This happy, bright painting is in stark contrast with the famous Where Do We Come From? Where Are We? Where Are We Going? which is somber and dark.

In fact, after painting this masterpiece he attempted suicide by drinking poison in 1897. After recovering, he painted the cheerful Tahitian Pastoral which reflects his uplifted frame of mind.

The Tahitian Pastoral is a soft-textured oil on canvas depicting an earthly paradise, where people are at one with nature. There are six partially nude male and female figures in lush, tropical surroundings.

The horseman and the three women on the left side of the painting also appear in Rupe Rupe also known as Luxury. Awash with golden, warm tones, the work has a nostalgic quality. Gauguin uses a horizontal Japanese-inspired format to portray a "primitive" Tahiti.

The Tahitian word "fa'ai'ei'e"and not "faa iheihe" means "to beautify or decorate" as in preparation for a feast. It has also been proposed that perhaps the painting's inscription was misspelled and was supposed to read "Faa Ineine" which means "preparations for a festival".

The painting was lent to the 1913 Armory Show. Thirteen paintings of Gauguin hung in Gallery R alongside works by Puvis de Chavannes, Edgar Degas, Edouard Manet, Henri Matisse and Pablo Picasso. It is interesting that some were real-life friends of Gauguin and admirers of his work.

The Tahitian Pastoral was singled out as illustrative of Gauguin's ability to portray life in the South Seas.

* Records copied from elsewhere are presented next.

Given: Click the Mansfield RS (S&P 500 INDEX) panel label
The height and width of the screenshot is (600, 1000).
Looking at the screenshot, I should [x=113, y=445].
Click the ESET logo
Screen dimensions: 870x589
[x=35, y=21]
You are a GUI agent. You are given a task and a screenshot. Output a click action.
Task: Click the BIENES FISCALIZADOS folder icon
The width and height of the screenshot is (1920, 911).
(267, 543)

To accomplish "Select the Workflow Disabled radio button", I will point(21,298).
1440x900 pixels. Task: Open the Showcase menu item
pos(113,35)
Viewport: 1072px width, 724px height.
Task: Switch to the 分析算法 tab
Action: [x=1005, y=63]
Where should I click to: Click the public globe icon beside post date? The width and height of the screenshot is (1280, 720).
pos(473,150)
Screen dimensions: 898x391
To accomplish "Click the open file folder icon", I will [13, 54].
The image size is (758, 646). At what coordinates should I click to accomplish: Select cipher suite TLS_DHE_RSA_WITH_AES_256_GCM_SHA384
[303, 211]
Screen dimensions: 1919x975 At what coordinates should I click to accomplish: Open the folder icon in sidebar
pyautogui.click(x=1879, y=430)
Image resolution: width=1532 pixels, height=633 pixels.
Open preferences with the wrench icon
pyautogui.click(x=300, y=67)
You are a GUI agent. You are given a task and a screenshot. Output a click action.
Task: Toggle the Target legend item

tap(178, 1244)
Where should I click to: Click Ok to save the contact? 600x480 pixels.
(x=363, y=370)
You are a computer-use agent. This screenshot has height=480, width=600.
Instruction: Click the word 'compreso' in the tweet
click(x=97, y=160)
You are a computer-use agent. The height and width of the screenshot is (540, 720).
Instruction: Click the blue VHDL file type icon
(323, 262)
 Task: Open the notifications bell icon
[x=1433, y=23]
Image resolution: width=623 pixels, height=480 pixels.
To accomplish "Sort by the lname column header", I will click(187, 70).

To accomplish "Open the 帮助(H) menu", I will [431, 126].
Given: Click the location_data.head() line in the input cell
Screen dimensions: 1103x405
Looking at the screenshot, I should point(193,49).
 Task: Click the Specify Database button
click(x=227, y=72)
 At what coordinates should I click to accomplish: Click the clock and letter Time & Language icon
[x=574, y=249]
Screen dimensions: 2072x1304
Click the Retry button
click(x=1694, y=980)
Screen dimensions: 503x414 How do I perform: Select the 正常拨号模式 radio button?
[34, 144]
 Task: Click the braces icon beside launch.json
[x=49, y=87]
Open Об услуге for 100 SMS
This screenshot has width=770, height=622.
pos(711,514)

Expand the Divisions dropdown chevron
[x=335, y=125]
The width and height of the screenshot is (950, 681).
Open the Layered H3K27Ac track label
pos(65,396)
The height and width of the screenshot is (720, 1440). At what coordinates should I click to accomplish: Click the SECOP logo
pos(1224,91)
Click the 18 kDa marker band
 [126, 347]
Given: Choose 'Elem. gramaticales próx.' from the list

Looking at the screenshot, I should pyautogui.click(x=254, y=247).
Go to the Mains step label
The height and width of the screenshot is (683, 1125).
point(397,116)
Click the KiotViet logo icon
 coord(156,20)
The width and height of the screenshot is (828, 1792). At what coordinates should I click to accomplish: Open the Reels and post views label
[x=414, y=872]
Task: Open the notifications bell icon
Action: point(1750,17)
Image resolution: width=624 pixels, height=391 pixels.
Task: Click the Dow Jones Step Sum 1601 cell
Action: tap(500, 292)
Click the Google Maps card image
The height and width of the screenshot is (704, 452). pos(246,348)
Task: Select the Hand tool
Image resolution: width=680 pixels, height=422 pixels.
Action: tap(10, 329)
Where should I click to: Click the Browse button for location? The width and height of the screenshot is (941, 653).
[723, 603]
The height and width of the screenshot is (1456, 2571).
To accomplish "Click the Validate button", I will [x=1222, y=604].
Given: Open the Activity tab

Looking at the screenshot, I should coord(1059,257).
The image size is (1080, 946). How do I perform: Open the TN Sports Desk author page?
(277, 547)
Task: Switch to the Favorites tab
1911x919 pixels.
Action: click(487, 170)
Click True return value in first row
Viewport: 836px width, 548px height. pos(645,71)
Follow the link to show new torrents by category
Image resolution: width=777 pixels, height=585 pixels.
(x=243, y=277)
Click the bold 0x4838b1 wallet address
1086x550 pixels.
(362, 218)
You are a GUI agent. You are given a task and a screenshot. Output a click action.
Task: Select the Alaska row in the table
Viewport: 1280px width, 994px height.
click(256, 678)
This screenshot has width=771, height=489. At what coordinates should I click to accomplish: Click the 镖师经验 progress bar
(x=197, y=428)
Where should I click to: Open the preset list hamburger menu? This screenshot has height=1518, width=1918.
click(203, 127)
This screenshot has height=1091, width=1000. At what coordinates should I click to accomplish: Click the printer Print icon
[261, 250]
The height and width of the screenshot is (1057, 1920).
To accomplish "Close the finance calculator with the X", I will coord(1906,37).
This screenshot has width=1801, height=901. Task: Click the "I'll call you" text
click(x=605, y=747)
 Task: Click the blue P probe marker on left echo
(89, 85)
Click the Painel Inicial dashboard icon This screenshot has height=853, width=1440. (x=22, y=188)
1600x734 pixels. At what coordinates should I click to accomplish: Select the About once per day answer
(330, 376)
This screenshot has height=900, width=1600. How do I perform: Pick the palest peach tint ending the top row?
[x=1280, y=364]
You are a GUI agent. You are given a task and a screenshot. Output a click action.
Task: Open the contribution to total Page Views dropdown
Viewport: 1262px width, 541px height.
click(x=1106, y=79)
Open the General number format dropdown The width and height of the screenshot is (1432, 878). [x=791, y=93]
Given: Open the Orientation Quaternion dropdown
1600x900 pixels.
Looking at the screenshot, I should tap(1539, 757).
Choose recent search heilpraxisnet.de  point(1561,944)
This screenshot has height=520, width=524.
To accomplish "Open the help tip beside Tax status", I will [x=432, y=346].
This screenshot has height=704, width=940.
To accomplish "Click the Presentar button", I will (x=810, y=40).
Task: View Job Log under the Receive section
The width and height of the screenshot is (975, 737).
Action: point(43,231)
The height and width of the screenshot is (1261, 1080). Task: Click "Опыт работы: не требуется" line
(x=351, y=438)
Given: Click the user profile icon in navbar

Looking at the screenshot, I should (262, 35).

In an excerpt from the Forum magazine, art critic W.D MacColl writes, ""The fire, the sombre beauty, the passion of the Tahitian forest are there…" Further on, MacColl remarks, "In Faa Iheihe it has become a decorative panel worthy of the doge's palace."

Despite the eternal, paradise theme with its warm, rich colours and closely-locked continuous design, this masterpiece is brought back to earth with its rough textures and exotic tropical landscape.